Let’s look at a few common examples.
Nothing is more frustrating than seeing the perfect garment or shoes only to click through and find your size is sold out.
When a brand new customer lands on your site or app and you have no data to personalize their experience with, showing them products with all sizes available is a good idea. Or you could take a slightly different approach and suppress products where your core sizes are out of stock. There are a few ways you can represent this in your data.
The obvious way is to have stock levels for each size, that can be useful for segmentation but it’s hard to work with in broad-brush strategies. Another option is to calculate a percentage of the sizes that are in stock. This can work well but it ignores popularity of sizes, for example a product sold out in small and medium would have the same value as a product sold out in XXXS and XXXL.
True/false flags denoting fully stocked and core sizes in stock have several advantages. They’re easy to understand and can be incorporated easily in to rules and base ranking settings.
Imagine a website selling t-shirts, sizes XXS to XXL, with S,M,L as the most popular sizes.
The table below shows three products and their stock levels for each size together with true/false flags.
These simple flags can be used in all manner of ways.
Many businesses track their stock position using weeks cover or weeks on hand. Bringing this metric in to your product data allows you to factor it in to your merchandising strategy. A simple numeric value works well although we recommend rounding to a whole number. Another approach is to define high and low thresholds and add true/false flags as described for size coverage.
Enriching your product data with business metrics is only limited by the data you have and your creativity in using it.

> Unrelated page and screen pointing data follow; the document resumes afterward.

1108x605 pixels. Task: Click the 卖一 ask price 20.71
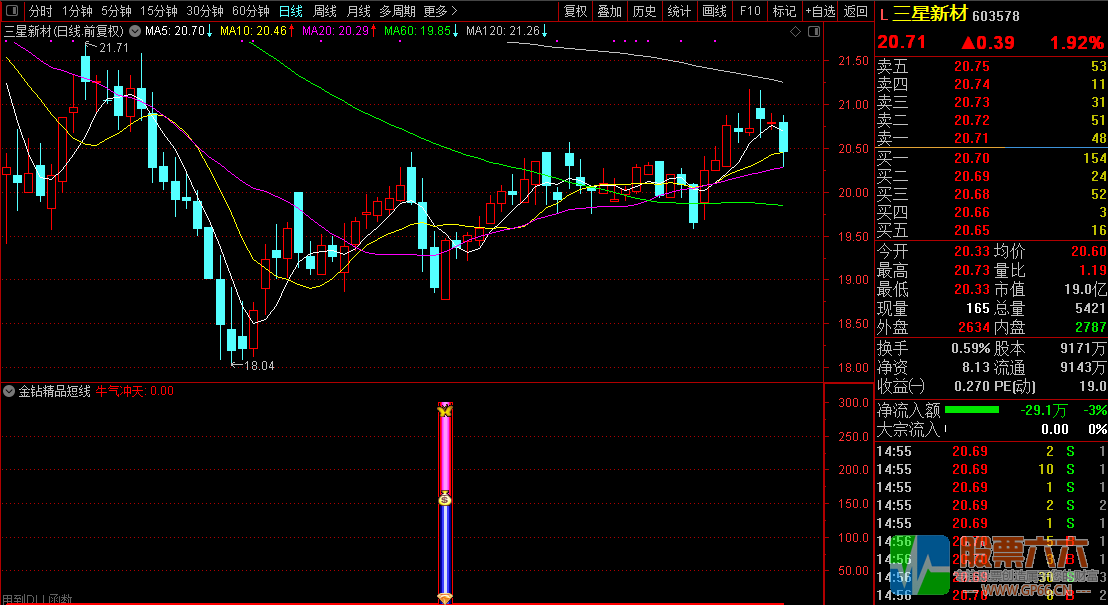pyautogui.click(x=971, y=139)
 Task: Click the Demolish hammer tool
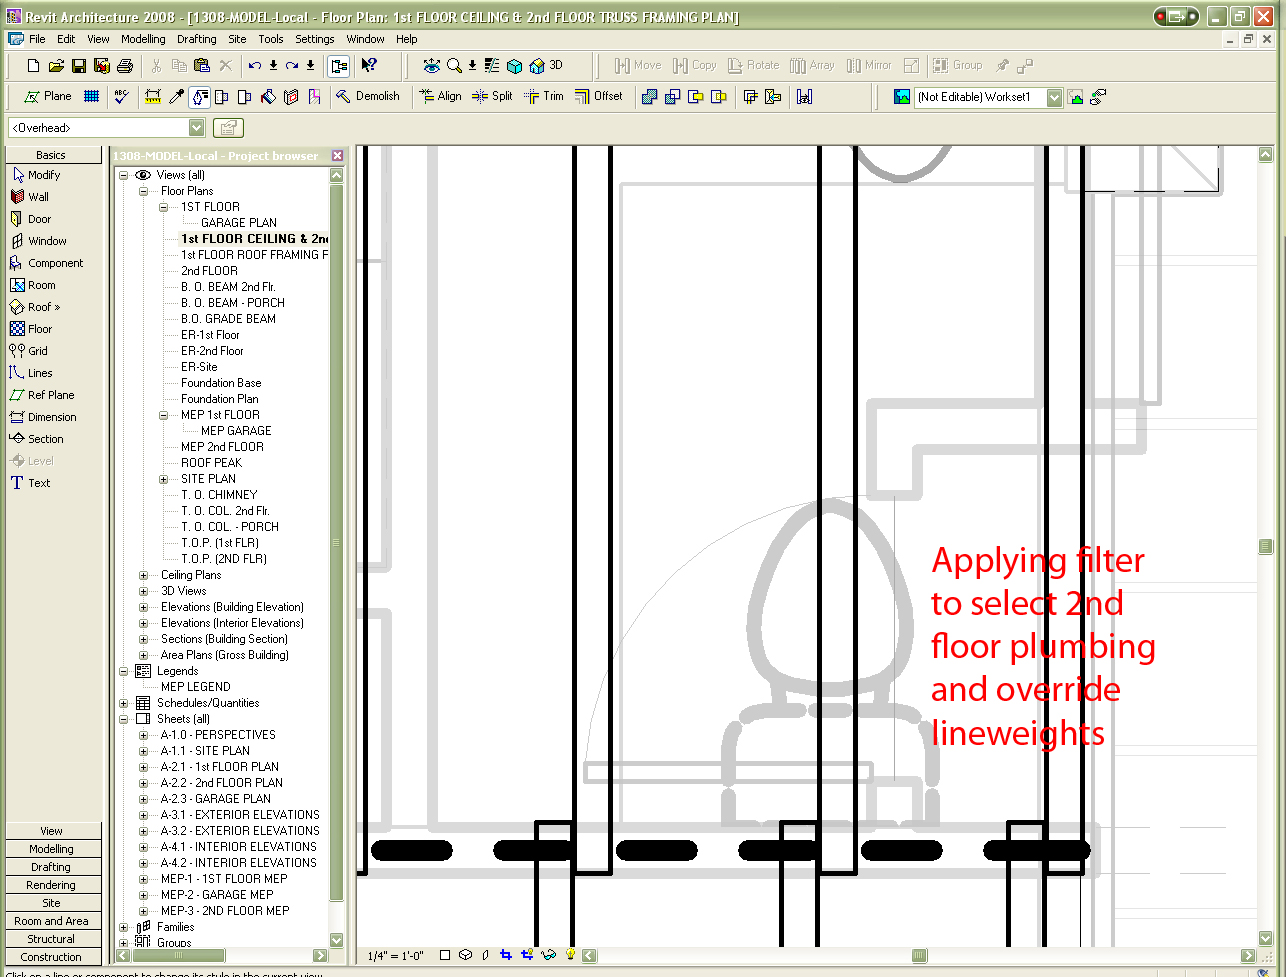[x=367, y=97]
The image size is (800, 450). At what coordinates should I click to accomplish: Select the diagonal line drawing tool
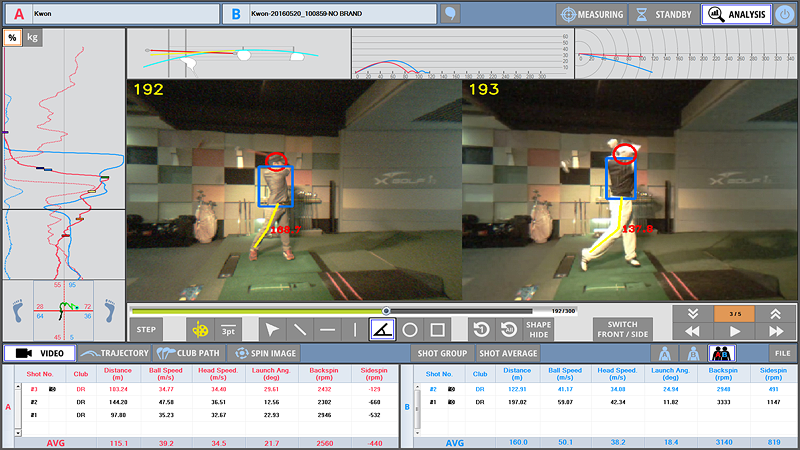click(300, 330)
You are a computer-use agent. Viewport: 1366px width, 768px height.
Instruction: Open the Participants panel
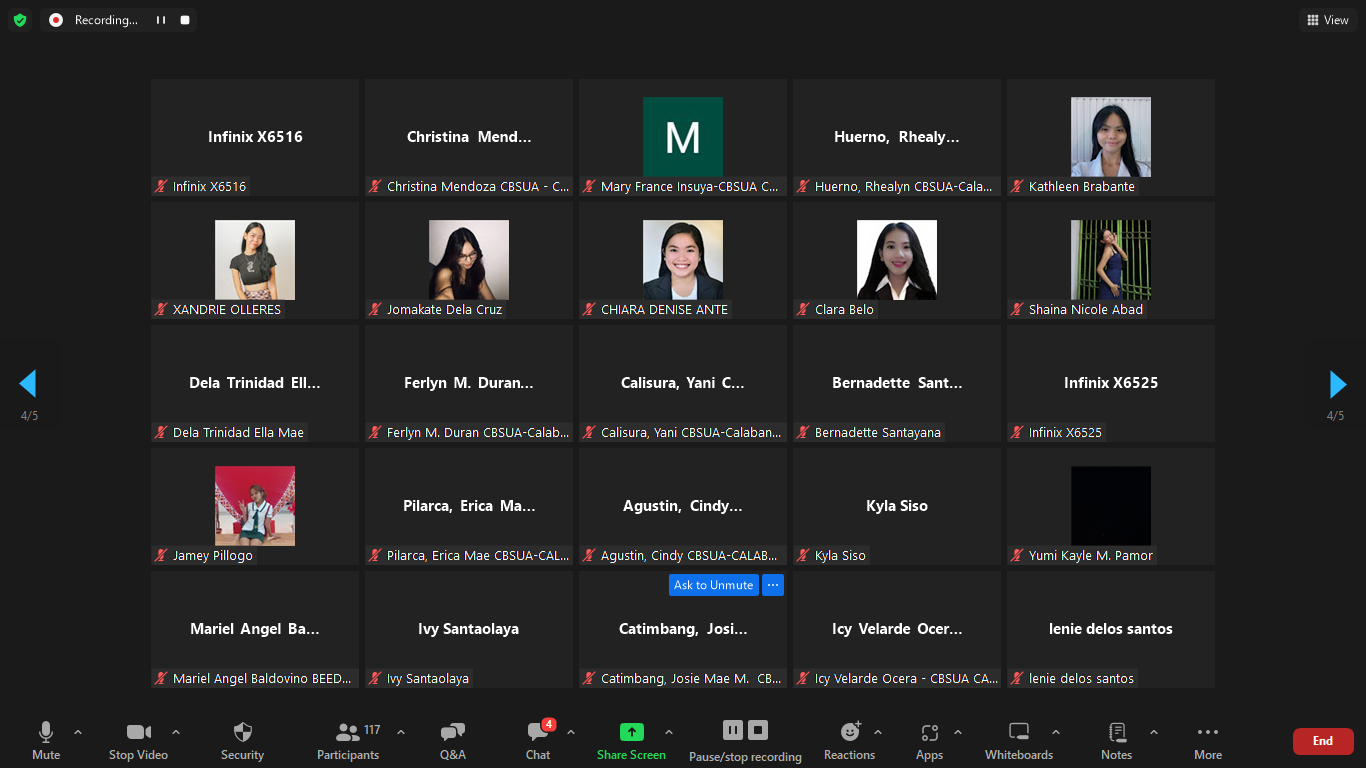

As a general rule, true/false data types are preferable, followed by bucketed numerical values. Granular numbers and text strings have their place but are harder to use effectively.
One Algolia customer found that first time customers who returned all or part of their first order were significantly less likely to make a second purchase. Digging into the data further they found that certain products had a very low returns rate and customers who made their first purchase of one of these products were much more likely to place a second order. By simply adding a true/false flag to products with a very low returns rate they were able to boost them for new customers.